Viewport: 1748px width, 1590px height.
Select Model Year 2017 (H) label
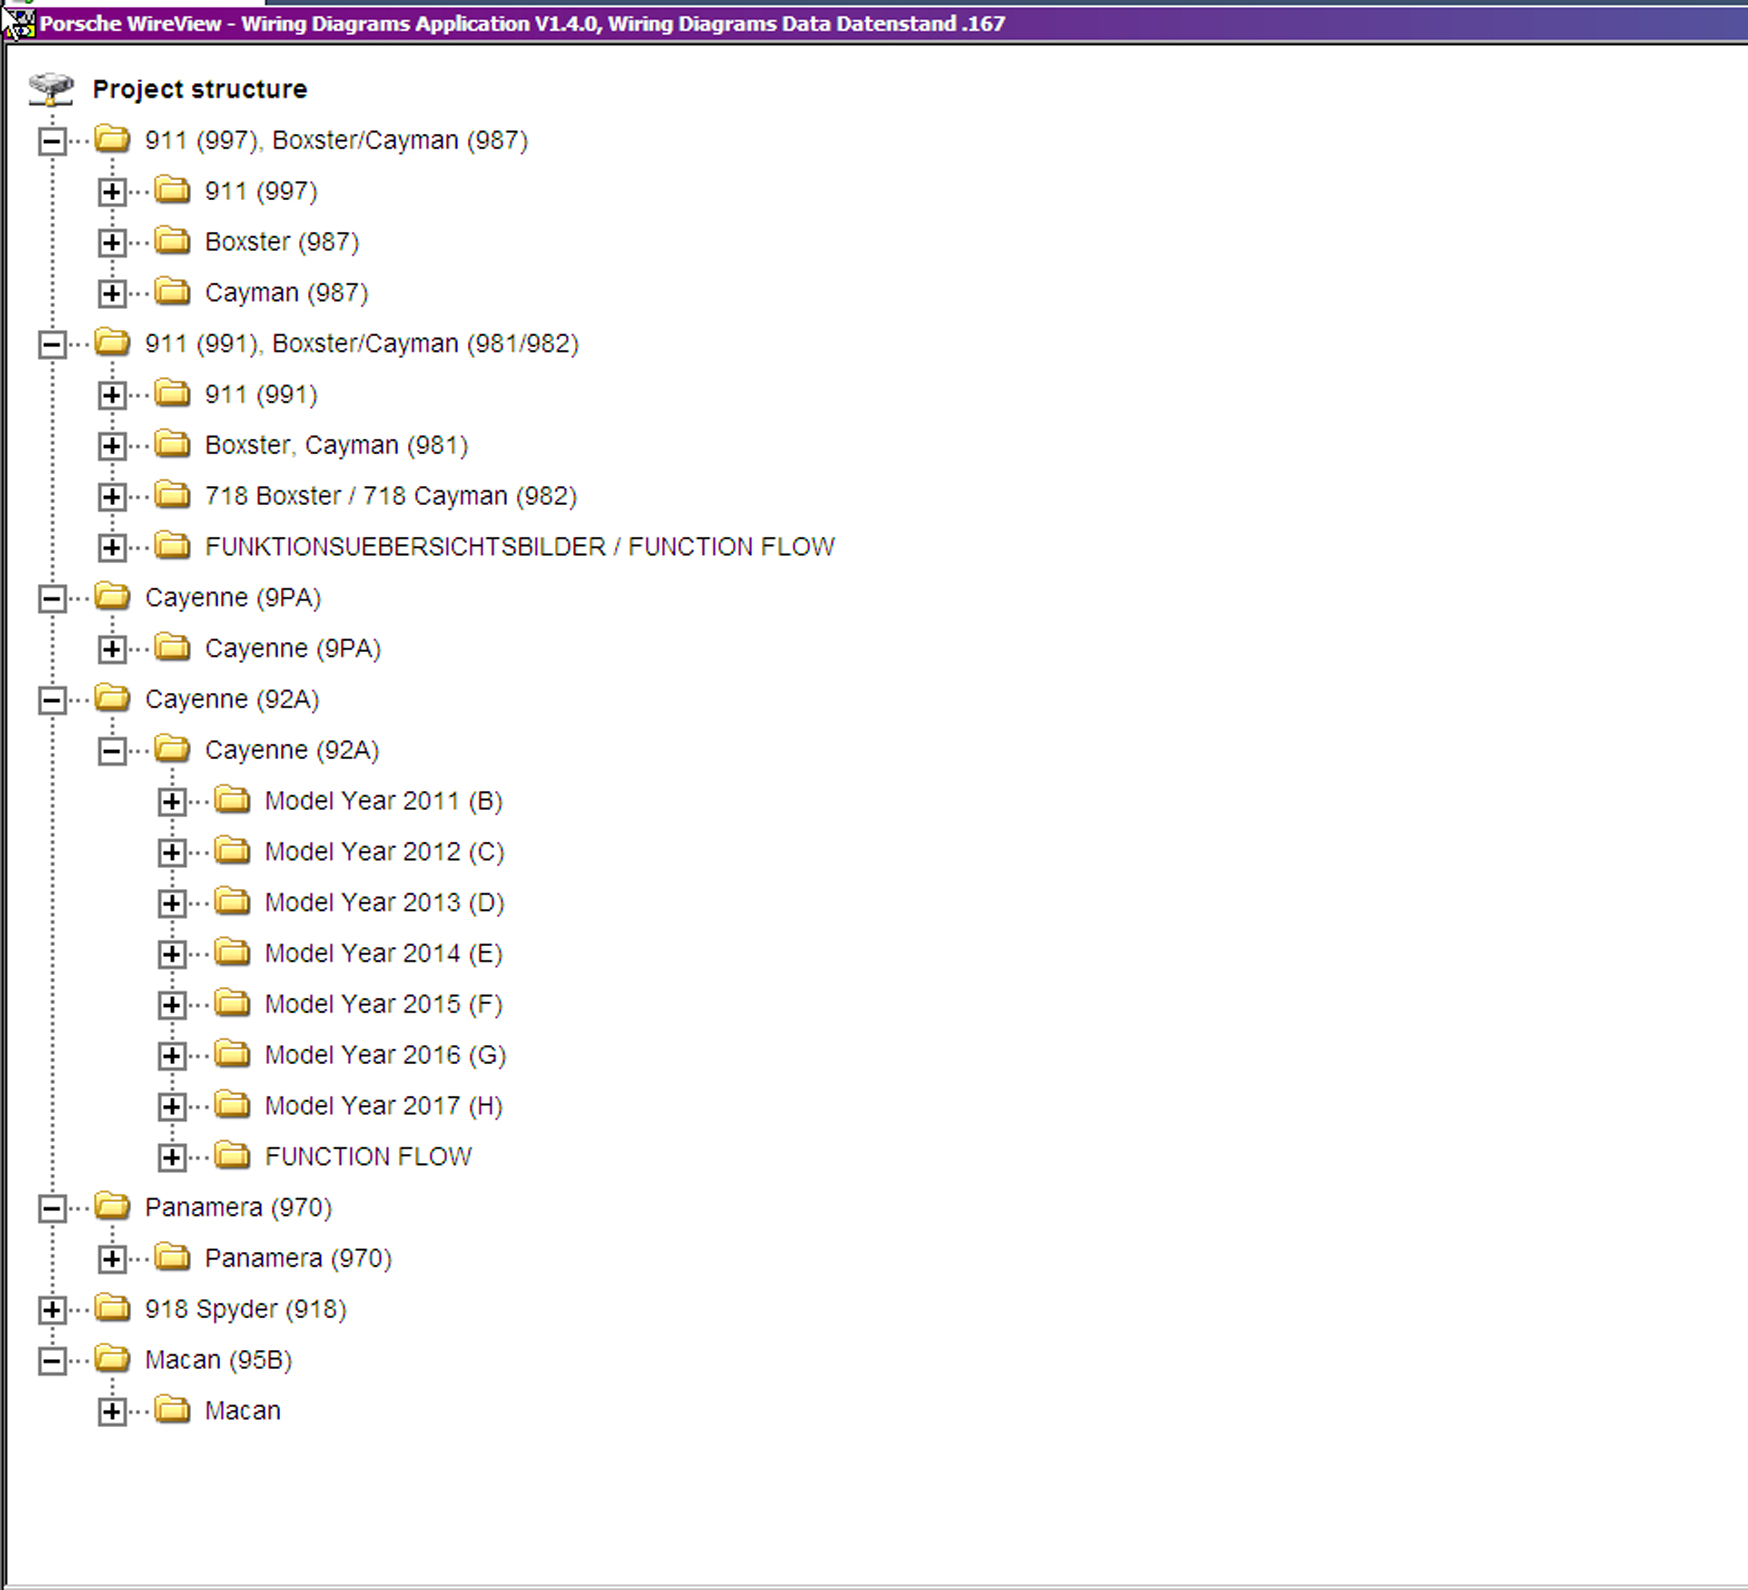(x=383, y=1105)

---

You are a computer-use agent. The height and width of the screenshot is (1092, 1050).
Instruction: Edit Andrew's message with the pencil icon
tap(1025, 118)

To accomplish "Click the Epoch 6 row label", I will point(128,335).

* _Problem_
Return every line from the records above that holds the word "height".

* _Output of the task_
Viewport: 1748px width, 1590px height.
You are a computer-use agent. The height and width of the screenshot is (1092, 1050).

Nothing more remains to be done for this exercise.